Végétarien comme je le disais. Je respecte le véganisme mais c’est un peu au-dessus de mes forces et je pense que le végétarisme est déjà un bon modèle. Si plus de gens le pratiquaient, l’impact écologique serait net. Seulement, ne demandons pas la Lune. Si la majorité de la population a déjà conscience qu’il faut réduire notre consommation de viande, et le fait, ce sera une grande victoire. Plusieurs raisons motivent mon cheminement vers le végétarisme. La culture porcine et bovine, c’est un pourrissement des sols, une augmentation des maladies liées à l’absorption des médicaments inoculés aux bêtes élevés en batterie ou encore la souffrance animale avec des conditions d’abattage sans nom.

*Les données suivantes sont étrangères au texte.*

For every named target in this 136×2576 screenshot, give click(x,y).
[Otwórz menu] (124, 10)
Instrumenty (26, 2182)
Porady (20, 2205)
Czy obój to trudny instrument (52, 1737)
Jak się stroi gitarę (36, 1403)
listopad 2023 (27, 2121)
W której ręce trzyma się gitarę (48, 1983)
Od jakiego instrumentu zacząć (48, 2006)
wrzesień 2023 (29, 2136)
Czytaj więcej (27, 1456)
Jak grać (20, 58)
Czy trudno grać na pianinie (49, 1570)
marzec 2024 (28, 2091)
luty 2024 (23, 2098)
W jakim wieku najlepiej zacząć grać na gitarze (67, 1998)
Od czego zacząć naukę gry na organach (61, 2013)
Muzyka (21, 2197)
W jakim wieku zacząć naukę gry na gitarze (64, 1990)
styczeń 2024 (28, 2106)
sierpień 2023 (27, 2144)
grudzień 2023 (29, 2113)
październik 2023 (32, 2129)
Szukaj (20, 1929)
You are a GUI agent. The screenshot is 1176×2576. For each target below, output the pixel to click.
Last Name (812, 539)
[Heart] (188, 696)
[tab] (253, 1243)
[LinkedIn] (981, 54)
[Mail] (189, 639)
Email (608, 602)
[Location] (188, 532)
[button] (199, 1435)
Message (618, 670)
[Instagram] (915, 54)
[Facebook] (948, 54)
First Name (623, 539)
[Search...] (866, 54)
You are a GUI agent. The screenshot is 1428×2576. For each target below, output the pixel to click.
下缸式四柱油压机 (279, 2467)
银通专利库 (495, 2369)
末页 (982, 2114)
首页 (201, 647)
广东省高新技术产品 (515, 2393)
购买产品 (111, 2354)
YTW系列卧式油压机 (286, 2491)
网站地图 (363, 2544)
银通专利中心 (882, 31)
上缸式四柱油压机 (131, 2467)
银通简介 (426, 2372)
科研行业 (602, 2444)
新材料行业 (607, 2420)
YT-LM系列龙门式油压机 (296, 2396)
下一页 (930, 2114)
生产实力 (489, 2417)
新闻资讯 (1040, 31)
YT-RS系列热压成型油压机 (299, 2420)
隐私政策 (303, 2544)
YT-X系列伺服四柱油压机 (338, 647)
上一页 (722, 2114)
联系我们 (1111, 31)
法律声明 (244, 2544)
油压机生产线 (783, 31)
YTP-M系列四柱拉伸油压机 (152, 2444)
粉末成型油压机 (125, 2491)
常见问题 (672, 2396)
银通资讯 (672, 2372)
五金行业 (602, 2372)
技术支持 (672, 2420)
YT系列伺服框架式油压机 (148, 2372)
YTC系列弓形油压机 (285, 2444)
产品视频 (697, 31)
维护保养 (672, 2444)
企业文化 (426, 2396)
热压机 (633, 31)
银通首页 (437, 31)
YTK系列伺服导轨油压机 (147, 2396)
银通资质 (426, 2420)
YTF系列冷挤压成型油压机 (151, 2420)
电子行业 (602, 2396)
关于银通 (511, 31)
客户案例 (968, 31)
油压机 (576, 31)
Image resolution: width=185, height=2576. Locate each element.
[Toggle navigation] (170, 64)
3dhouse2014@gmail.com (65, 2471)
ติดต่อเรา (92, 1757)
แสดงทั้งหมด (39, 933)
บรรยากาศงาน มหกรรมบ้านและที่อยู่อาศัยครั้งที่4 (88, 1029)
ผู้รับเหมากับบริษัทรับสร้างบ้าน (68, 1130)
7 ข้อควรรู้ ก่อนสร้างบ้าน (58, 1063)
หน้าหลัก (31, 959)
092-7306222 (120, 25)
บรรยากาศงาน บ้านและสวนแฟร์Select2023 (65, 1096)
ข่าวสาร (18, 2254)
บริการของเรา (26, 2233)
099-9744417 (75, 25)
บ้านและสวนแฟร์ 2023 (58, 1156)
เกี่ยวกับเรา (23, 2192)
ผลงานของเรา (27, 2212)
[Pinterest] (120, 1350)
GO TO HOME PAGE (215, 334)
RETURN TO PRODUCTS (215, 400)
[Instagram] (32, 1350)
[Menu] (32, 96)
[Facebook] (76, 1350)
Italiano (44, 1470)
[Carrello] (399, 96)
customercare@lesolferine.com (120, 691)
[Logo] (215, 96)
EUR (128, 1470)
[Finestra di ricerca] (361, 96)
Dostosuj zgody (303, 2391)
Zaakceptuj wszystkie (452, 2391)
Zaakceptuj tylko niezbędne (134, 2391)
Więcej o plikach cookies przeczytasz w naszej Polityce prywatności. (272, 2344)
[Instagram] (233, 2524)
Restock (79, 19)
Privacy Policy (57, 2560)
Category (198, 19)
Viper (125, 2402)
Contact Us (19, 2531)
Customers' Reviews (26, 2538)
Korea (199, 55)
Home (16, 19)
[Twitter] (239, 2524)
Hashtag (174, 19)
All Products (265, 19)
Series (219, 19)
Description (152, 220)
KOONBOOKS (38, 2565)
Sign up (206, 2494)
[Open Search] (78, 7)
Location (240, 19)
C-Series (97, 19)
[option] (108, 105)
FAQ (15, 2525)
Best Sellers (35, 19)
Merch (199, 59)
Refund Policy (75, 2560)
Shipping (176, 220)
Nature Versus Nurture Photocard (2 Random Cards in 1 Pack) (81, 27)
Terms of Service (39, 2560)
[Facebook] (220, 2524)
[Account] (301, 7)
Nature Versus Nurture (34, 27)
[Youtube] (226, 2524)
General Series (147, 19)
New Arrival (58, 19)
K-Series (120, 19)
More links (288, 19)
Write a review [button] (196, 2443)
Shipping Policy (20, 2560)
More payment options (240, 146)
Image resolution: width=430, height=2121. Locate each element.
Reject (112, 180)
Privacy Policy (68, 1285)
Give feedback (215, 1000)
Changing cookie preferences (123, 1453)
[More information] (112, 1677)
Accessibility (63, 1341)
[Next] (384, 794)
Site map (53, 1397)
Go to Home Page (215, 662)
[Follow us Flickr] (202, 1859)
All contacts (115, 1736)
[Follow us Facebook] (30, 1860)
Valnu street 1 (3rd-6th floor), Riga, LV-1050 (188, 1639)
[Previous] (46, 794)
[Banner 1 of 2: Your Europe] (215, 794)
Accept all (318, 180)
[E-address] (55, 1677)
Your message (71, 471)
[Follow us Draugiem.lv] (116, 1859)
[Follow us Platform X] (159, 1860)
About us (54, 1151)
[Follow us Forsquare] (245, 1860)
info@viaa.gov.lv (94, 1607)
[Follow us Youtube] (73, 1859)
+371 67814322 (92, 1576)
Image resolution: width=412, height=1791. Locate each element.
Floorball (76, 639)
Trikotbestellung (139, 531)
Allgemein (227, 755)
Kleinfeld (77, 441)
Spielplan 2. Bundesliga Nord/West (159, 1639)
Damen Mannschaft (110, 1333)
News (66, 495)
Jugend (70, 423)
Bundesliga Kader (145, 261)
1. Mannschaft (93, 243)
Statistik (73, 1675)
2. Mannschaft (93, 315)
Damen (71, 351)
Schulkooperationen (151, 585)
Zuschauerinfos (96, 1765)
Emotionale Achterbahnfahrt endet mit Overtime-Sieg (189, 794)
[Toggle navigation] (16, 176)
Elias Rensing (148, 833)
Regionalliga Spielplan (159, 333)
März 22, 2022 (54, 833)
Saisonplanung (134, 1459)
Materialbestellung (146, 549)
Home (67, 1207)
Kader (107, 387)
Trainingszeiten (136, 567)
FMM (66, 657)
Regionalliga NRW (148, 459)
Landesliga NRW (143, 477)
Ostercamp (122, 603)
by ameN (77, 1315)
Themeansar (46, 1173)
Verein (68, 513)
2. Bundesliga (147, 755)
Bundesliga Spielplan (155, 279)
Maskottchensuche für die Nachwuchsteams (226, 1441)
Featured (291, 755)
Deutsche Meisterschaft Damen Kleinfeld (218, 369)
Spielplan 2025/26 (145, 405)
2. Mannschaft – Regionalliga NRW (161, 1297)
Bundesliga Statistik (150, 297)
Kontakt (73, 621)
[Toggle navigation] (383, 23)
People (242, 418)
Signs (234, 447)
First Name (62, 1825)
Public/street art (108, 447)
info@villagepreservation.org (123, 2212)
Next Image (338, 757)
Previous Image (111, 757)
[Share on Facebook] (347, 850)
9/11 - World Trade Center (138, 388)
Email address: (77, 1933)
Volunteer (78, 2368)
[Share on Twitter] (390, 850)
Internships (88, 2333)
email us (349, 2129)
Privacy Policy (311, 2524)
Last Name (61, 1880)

10/ Merci d’avoir partagé ton avis de petit cactus, un diy facile à nous faire découvrir avant de partir ?

Ce n’est pas moi qui gère le DIY comme j’ai deux mains gauche mais par exemple le recyclage maison est une bonne chose. Les pots en verre (sauces par exemple) sont utiles pour avoir des rangements gratuits. Les stylos, les cotons démaquillants, les savons, etc. Même pour mon travail, il m’est arrivé de réutiliser ces petits pots comme lors de sessions de peinture par exemple. Bref, redonner vie à des objets du quotidien devant se retrouver à la poubelle est un vrai défi intellectuel. Creusons-nous les méninges.